I nodded, wordless. She collapsed into my shoulders, crying. Her tears soaked my shirt. I broke down. I cried with her. A priest came and separated us. He told us to follow him. We entered another room. He and Amanuel’s brother asked questions about how he died. I answered. They asked us to stay for the funeral. I said we had to return the car the same day. Amanuel’s brother pressed 1,000 birr into my hands for the car rental fee. I hesitated. Then accepted. The mother came.
“Why didn’t you close his eyes?” she asked.
“Fear grabbed our hands,” I said.
“You were brave to bring him,” she said. “He didn’t die alone.”
We embraced and wept with her. Tibebu stayed for the funeral. Girma and I returned to Addis. At the rental shop, the same girl greeted us.
“Everything okay?” she asked.
I handed her 900 birr for the broken window.
She shook her head. “You paid for damage insurance. Keep it.”
She held the keys in her hand.
“Was it your first time dealing with death?”
“Yes,” I said.
“I could tell. But you didn’t abandon him.”
“No,” I said. “We couldn’t.”
A true story fictionalized with identity changes for the safety of the living.
A True and Heartbreaking Memory
This story is based on a real event, and even now, it’s painful to recall.
During my time at Addis Ababa University, a close friend of mine suffered a sudden and devastating mental breakdown. The immense pressure of academic performance weighed heavily on him—he was struggling to meet the expectations of his courses, and at the same time, he harbored feelings for a girl but never found the courage to express them. The emotional burden became too much to bear.
One night, without warning, he lost his sense of reality. He wandered around campus without clothing, completely disconnected from himself and the world around him. We were shocked and heartbroken. We quickly found clothes for him and brought him back to his dorm room, doing what little we could in that moment.

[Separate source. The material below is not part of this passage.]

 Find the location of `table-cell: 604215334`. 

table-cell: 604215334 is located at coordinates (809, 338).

He didn’t have the money for hospital care, nor could he afford transportation to return home to Bahir Dar. None of us had more than a few Birr—barely enough for food, let alone help. It was a time of confusion and helplessness.

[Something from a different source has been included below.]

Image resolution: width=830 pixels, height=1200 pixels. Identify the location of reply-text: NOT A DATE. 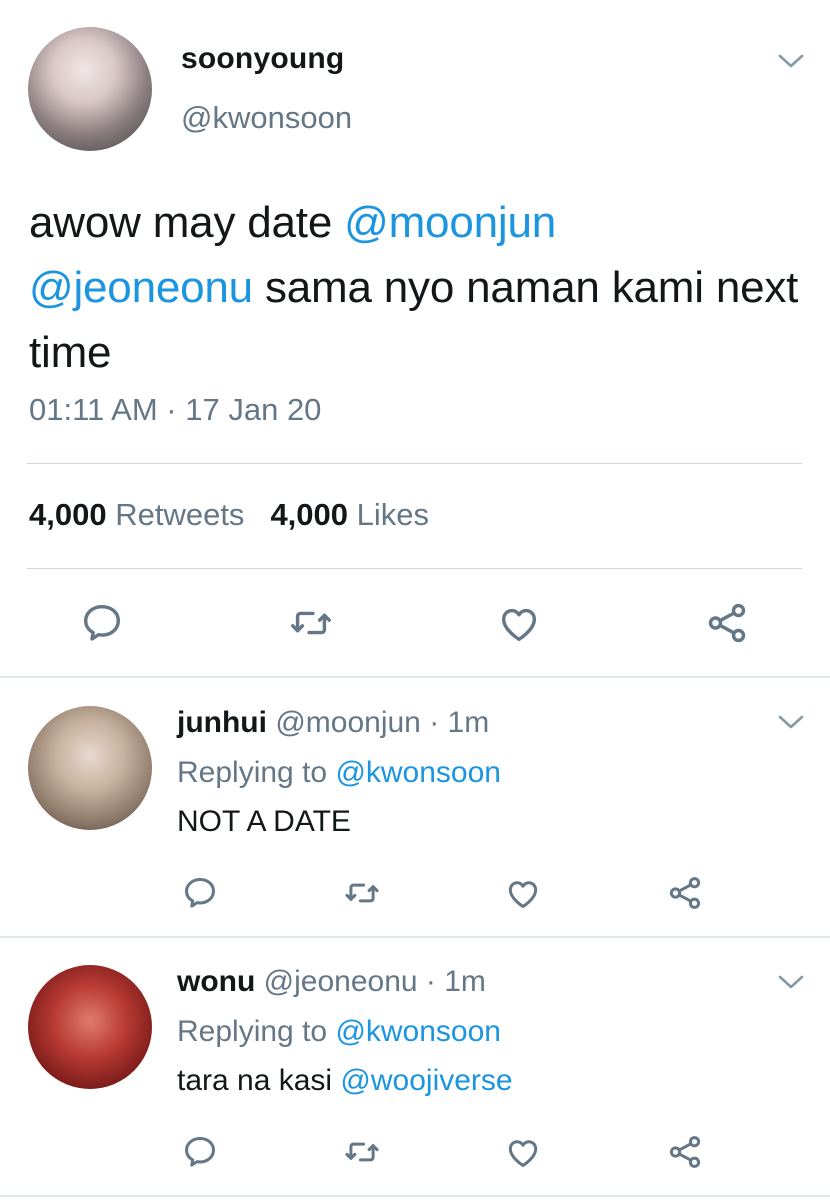
(264, 822).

Thanks to the kindness of a few generous individuals, we eventually managed to send him back to Zege (in Bahir Dar) with a trusted friend who could look after him. Not long after, I left Ethiopia on a scholarship, and I’ve lost contact with almost everyone from that time.
To this day, I don’t know what became of him. I don’t know if he recovered, or where life took him. I often think about him and wonder: Did he ever find peace?